The service class SortPair maintains an open ended list of entry-value pairs in sort order by value. Pairs can be retrieved by their value and then the corresponding entry is immediately available. The algorithm underlying the sortpair methods is designed to make the positioning into the list at or near a particular specified value as quick as possible. Once this positioning has been achieved, the operation of writing a new entry to the list is optimal. In particular, the problem is to maintain various lists of values in sorted ascending order. The algorithm needs to be able to add new values to the list with no guarantee that those values were not already there.

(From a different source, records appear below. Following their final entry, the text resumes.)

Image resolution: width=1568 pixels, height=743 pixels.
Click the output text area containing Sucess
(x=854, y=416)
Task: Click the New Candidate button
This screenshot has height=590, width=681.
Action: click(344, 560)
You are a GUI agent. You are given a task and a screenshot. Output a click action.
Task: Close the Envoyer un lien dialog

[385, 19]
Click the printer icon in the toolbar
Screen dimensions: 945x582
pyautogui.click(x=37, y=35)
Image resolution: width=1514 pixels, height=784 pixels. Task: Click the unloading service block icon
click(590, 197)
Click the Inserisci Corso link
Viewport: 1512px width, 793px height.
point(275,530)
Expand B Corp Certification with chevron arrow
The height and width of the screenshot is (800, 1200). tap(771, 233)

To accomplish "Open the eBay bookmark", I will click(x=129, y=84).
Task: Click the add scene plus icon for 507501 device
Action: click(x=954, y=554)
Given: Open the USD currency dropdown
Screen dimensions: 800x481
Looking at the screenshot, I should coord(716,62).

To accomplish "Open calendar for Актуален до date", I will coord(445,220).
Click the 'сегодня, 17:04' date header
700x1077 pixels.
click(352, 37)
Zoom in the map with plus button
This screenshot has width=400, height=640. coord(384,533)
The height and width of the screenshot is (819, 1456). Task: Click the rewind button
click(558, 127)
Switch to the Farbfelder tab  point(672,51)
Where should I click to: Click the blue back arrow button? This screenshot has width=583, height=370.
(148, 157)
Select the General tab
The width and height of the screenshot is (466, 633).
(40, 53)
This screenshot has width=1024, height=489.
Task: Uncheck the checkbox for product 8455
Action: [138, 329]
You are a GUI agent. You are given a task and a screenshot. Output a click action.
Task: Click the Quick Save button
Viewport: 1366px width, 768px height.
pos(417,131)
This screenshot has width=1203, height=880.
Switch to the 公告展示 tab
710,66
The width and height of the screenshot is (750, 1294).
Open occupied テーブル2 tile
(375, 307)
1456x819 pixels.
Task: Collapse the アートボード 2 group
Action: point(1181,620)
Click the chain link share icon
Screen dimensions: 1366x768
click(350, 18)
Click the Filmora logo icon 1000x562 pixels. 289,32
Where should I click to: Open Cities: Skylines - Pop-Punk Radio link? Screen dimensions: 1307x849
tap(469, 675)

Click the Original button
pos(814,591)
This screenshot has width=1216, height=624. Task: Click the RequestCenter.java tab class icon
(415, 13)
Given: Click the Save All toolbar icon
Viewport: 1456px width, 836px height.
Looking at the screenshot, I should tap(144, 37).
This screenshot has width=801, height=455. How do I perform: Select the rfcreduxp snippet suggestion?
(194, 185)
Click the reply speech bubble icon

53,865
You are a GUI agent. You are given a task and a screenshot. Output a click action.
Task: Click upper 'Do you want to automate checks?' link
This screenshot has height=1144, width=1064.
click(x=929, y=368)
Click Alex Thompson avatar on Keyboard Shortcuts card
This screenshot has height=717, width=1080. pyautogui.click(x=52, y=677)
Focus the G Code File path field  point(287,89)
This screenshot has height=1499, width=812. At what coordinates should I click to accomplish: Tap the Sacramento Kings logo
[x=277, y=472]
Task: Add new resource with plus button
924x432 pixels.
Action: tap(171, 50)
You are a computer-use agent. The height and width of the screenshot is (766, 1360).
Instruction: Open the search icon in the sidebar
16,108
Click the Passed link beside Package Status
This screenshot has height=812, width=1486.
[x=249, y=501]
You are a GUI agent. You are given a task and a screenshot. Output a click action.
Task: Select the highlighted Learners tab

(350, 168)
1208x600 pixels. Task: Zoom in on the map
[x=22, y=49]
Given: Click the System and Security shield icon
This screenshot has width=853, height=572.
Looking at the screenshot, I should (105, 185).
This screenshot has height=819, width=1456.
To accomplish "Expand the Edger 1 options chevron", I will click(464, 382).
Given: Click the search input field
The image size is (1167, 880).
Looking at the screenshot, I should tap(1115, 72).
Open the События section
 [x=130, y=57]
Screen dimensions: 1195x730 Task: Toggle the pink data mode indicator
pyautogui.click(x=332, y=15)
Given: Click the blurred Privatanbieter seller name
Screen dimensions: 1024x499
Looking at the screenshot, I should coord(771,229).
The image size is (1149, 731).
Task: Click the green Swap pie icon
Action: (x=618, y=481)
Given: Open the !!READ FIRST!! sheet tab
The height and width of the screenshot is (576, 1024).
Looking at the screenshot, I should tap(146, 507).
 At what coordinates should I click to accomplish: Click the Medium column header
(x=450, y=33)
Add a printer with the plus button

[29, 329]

To make sorting possible, values are assigned binary representation types and each type has a technique available which compares a current value to another and computes a signed comparison value. A negative value means that the current value is below the other one in their sort order; a zero value means that the two values are equal with regards to their sort order; and a positive value means that the current value is greater than the other one. Using the Java terminolgy we will refer to this technique as "compareTo(newValue,listValue)"

Given that we know how to compare individual values, an addEntryToList algorithm is now needed which will return the index in the sorted list where the new value was stored or a -1 if the value was already in the list. The brute-force way to perform this operation would be to simply scan forward in the list comparing the new value to each value in the list.


int addEntryToList(object list[], object new, int nList)
{
   for(i = 0; i < nList; i++)
   {
     int iRelation = compareTo(object,list[i]));
     if(iRelation == 0) return -1;
     if(iRelation > 0)
     {
        insert object before i in list;
        return i;
     }
  }
  append object to list;
  return nList;
}
The problem is that this brute-force approach has complexity O(n) plus the time required to do the insertion or the appending. Since the list was sorted, it should be possible to locate the value in the list using a binary search with complexity O(log n). But the standard binary search algorithm only gives the location of the entry if it is in the list. No information about where to insert an entry, if it is not in the list is supplied. So using a binary search would improve nothing for entries not yet in the list. The entire forward scan in the above would have to be repeated. The SortPair class, therefore, uses an extension to the binary search referred to as a "search index". A "search index" is a signed integer value that can be associated with any value regardless of whether or not it presently is within the list. Its values are as follows:

Value Meaning
+seq A positive search index means that the entry is presently in the list. The seq value is the sequence number relative to one of the actual position of the entry in the list.
0 A zero value indicates that the entry is not in the list and is below all entries in the sort order.
-seq A negative search index means that the entry is not presently in the list, but it is above some entries now in the list in the sort order. The seq value is the negative sequence number relative to one of that entry in the list immediately below the entry itself.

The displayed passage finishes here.